_Instructions for the task:_ Count every line that includes the string "Screenshot" in the entries that follow. Nothing besides the number is needed.

_Provided material:_
--- START ---
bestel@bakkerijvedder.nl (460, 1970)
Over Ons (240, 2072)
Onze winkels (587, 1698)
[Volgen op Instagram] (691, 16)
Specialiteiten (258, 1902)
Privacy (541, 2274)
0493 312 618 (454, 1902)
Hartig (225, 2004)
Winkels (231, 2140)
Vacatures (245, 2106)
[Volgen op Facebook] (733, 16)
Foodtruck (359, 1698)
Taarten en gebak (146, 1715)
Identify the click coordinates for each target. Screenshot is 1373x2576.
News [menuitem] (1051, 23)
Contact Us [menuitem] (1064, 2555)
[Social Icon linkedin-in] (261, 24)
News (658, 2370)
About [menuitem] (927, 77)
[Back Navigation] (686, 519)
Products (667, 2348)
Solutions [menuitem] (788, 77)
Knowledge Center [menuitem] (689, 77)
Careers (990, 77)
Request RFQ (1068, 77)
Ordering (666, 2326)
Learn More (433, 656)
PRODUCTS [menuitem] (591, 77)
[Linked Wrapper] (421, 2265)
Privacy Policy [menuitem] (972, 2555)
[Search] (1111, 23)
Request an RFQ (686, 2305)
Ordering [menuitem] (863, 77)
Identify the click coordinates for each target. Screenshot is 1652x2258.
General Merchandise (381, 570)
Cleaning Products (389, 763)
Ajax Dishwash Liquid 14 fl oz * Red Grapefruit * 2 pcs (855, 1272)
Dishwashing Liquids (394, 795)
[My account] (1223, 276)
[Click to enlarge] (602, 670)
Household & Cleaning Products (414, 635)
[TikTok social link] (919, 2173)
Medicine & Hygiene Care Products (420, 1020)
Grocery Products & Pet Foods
--- END ---
_Response to the task:_ 2